I choked up, tears instantly springing to my eyes.  There is a lot of amazing beauty in my granddaughter, but there is also a lot of leftover doubt and self loathing in me from my early school days when I was the target of more bullying than I could easily recover from. 

"I remind you, of you?" I questioned

"Yes, we are both Strawberry blondes, and we have the same freckles and the same pink in our skin, and we smile a lot."

She came around the corner then, and clambered up on my lap and wrapped her arms around my neck. I've never felt more blessed, or more loved as she nearly choked me with a hug and dropped a copy of "Chicka Chicka Boom Boom" into the chair next to us, "and we both love Daddy and Grandpa and BOOKS!" 

searching for leprechaun Tracks

St. Paddy's world of beauty
So Yeah, if the size of our smiles and what we love is her measuring stick, then being the same, is just perfect.

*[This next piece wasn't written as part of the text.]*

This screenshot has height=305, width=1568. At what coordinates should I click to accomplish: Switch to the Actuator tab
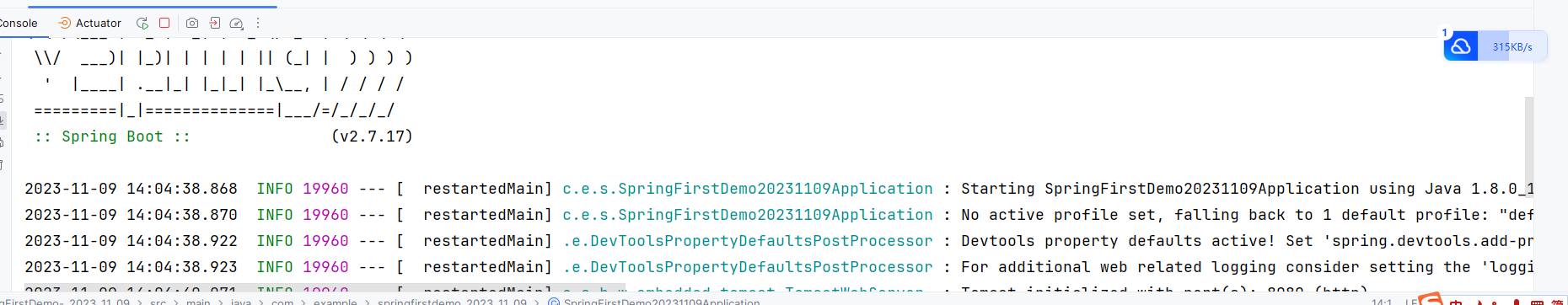coord(89,23)
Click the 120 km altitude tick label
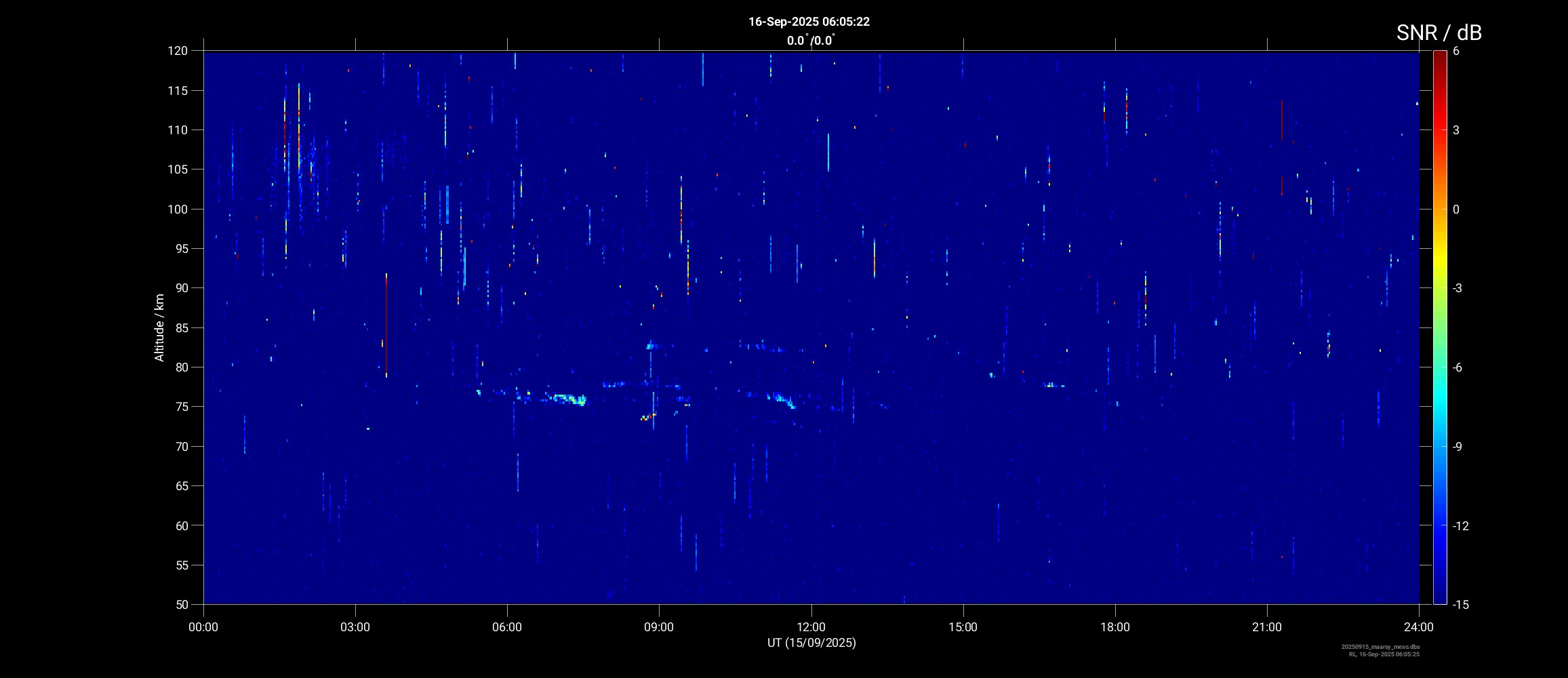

Wednesday, January 23, 2019

Writing ???


 Are you still a writer when you aren't writing?

I see that question often in the writing groups where I hang out online, and I have to tell you, I am.

I may not be able to answer for everyone, but for me, eve when I'm not writing, I am. I'm listening, seeing, thinking, and stories are simmering in the subconscious mind.  I'm a writer because everything translates itself into potential stories, everything connects until the universe is only one story and all those dots are only awaiting the lines to stretch between them and show everyone the big picture that was already there.

I'm a writer because I believe stories can generate what our world needs most, the empathy to know that under all the surface skin we see everyday, lies a strong skeleton we are all connected through, a river of red blood and hearts that beat separately yet in a tune so glorious we can't hear it and fail to love.